Ammonia + diborane + sodium?
03 June 2010 - Random chemistry
What do you get when you add together ammonia , diborane and sodium?. No university chemistry laboratory is complete without these chemicals and it may come as a surprise that it took until 2010 before this question was answered. Limiting the mix to just two components gives ammonia borane (add diborane as the monomeric THF adduct and ammonia), the ammonia/sodium electride solution or sodium triborohydride (NaB3H8, related to sodium borohydride) by reaction of diborane with sodium metal. The order in which to add the chemicals is therefore important.
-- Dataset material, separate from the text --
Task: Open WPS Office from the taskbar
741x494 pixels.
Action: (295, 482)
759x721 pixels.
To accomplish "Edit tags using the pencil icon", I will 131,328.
Daly et al (DOI) of the University of Illinois at Urbana-Champaign decided to add sodium metal to a solution of ammonia borane in THF. At room temperature the first stop is the salt Na(NH2-BH3), then at reflux the formation of the aminodiboranate Na(BH3-NH2-BH3) with evolution of hydrogen is reported. This compound refuses to form crystals but by adding erbium chloride the aminodiboranate (isoelectronic to propane) could be studied as a ligand to erbium. According to the X-ray analysis 4 of the 6 boron hydrogen atoms chelate to the erbium center. Next question: what do you get when you add ammonia, diborane and sodium together all at once?